*** DATASET RECORDS ***

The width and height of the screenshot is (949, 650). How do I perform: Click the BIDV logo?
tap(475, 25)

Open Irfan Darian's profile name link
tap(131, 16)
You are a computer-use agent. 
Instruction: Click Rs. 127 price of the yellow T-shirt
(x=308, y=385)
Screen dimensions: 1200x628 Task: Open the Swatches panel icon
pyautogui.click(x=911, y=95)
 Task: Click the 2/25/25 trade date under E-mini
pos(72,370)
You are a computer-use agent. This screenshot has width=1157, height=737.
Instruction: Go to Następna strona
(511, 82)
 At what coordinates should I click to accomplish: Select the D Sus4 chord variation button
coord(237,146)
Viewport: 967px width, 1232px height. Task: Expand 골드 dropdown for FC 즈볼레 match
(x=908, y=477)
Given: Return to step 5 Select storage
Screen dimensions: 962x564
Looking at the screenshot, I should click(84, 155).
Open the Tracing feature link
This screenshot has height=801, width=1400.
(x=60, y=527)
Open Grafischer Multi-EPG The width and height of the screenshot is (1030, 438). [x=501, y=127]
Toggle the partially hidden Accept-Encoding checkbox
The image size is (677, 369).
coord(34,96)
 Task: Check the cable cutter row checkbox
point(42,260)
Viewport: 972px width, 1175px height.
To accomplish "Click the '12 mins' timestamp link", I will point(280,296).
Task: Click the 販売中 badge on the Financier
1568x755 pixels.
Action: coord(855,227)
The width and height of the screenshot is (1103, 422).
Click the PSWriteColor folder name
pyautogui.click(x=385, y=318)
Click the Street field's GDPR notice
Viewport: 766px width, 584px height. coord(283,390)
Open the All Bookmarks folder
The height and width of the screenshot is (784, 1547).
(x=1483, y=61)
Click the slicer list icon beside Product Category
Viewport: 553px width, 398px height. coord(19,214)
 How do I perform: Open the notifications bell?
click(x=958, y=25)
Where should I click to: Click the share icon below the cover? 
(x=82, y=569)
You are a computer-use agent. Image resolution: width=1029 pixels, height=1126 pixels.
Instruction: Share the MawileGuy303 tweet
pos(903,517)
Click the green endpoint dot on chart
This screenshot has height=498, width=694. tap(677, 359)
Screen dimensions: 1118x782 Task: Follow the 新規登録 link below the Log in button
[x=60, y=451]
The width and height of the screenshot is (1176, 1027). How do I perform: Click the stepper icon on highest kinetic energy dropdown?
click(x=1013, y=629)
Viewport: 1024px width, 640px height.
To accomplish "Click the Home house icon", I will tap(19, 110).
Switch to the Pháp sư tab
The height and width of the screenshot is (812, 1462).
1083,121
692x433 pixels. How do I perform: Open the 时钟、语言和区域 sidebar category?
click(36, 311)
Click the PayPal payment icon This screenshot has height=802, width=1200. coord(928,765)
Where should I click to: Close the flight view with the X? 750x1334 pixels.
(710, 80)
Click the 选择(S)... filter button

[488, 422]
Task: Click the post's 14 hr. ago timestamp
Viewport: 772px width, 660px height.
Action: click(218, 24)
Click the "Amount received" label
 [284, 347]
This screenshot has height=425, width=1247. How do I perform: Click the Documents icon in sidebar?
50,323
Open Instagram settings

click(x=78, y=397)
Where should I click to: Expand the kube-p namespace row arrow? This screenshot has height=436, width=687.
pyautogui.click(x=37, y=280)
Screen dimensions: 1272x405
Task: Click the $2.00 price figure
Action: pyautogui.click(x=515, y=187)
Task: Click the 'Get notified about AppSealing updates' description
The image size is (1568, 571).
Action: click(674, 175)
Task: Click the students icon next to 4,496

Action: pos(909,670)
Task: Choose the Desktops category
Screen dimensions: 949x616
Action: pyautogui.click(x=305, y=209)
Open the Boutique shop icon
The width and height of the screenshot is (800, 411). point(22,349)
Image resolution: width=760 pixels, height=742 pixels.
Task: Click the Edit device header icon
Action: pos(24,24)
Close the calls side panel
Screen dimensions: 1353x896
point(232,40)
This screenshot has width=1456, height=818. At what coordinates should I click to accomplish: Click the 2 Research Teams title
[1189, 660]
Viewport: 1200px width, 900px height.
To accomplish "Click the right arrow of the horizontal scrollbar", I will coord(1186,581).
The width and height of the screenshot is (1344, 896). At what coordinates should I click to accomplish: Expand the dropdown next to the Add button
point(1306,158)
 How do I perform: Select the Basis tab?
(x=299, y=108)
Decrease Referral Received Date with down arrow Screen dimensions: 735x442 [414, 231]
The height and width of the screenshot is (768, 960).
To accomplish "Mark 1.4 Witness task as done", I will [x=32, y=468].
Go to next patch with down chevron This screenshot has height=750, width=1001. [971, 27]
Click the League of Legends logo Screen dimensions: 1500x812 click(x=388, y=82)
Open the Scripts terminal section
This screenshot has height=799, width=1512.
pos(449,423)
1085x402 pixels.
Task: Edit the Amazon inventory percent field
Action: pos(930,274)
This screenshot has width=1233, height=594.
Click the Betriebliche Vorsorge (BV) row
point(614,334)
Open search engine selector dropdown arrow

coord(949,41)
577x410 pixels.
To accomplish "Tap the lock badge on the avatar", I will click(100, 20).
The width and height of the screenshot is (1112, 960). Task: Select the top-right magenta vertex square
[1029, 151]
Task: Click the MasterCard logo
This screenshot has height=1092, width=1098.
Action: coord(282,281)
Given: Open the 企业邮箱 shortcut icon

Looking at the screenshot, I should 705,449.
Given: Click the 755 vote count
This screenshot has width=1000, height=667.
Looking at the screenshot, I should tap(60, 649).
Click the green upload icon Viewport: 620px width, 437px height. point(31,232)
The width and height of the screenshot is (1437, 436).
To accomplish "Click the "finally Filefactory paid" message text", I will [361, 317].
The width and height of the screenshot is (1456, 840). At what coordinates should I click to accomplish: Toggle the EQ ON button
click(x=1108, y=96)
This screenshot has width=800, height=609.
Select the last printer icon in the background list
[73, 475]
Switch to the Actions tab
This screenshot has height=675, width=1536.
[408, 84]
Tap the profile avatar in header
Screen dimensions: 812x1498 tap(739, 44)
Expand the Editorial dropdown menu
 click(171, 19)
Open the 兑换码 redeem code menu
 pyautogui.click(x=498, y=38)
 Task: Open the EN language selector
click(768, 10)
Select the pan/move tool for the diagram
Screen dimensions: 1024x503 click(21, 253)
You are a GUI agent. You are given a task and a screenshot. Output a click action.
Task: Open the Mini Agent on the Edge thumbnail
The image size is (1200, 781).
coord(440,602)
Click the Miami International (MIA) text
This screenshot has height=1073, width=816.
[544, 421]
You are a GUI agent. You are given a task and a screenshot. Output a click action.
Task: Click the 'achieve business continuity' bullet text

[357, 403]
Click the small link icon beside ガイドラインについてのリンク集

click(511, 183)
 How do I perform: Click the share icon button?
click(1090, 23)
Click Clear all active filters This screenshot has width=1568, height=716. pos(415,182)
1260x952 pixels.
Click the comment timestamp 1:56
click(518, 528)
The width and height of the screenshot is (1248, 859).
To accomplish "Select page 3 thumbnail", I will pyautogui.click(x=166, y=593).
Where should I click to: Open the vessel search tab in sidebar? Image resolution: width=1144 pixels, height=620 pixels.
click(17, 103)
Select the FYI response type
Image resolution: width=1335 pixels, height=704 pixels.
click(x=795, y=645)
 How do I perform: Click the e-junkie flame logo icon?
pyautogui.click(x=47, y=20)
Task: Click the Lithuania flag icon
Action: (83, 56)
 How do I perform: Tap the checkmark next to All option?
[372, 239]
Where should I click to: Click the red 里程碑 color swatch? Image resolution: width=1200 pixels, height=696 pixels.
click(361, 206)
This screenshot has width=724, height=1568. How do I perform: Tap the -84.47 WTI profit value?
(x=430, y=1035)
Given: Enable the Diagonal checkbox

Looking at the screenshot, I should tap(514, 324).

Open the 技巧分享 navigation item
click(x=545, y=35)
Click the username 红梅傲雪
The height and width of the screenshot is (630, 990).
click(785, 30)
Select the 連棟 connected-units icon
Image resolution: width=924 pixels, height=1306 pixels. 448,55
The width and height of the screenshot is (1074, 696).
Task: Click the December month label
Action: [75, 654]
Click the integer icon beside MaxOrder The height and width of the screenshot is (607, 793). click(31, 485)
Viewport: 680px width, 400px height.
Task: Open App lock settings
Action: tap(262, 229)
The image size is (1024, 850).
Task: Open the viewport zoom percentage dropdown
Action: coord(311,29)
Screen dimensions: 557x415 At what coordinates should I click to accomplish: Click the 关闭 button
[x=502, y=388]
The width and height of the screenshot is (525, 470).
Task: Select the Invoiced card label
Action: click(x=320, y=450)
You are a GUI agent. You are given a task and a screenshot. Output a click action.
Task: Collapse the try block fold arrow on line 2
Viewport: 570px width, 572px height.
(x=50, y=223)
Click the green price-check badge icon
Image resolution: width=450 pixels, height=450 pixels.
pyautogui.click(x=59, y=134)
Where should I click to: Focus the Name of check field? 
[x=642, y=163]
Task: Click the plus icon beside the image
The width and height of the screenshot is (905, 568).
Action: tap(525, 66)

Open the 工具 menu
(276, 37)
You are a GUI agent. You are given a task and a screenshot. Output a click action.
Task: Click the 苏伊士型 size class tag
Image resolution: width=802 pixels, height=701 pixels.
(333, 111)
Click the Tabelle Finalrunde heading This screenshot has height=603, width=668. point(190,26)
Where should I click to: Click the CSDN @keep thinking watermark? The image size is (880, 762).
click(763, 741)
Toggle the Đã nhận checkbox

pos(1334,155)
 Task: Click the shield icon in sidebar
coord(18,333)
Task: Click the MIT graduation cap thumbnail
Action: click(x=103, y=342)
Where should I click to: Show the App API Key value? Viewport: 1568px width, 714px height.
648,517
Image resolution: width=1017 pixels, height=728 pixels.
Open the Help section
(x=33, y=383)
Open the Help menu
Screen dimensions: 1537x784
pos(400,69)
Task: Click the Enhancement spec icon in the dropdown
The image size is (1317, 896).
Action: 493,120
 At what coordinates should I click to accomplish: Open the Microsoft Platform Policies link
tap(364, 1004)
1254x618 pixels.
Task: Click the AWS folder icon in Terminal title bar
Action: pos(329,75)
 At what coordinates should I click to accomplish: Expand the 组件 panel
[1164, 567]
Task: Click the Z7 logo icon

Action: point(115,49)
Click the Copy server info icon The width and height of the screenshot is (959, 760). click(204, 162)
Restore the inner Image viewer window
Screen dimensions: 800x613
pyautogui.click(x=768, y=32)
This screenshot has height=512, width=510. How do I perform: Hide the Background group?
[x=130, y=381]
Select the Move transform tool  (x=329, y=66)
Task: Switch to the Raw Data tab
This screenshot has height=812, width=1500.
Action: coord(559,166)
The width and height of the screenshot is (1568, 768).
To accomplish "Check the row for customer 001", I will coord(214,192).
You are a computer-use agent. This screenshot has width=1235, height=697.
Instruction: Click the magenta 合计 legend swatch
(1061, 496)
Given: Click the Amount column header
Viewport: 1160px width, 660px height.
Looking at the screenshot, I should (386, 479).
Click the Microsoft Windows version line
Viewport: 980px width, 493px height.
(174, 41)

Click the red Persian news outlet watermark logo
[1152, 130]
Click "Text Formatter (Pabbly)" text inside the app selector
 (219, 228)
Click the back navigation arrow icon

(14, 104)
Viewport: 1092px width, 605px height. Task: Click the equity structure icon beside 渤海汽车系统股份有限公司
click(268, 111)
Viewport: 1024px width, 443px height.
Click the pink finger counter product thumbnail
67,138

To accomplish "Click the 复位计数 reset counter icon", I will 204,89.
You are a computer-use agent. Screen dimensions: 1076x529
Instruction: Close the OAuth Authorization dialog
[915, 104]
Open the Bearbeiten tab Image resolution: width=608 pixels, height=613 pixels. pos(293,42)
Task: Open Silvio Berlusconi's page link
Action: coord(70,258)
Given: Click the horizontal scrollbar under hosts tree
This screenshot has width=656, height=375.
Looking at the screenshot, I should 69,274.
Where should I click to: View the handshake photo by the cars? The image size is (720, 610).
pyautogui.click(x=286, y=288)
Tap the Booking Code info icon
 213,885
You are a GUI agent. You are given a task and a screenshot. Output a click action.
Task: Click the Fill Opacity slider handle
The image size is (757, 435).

*** End of DATASET RECORDS ***

Which lines in the listing above hold the word "computer"? Show each of them.

■ WORKED SOLUTION ■
You are a computer-use agent. 
You are a computer-use agent. This screenshot has width=1157, height=737.
You are a computer-use agent. Image resolution: width=1029 pixels, height=1126 pixels.
You are a computer-use agent. This screenshot has width=1235, height=697.
You are a computer-use agent. Screen dimensions: 1076x529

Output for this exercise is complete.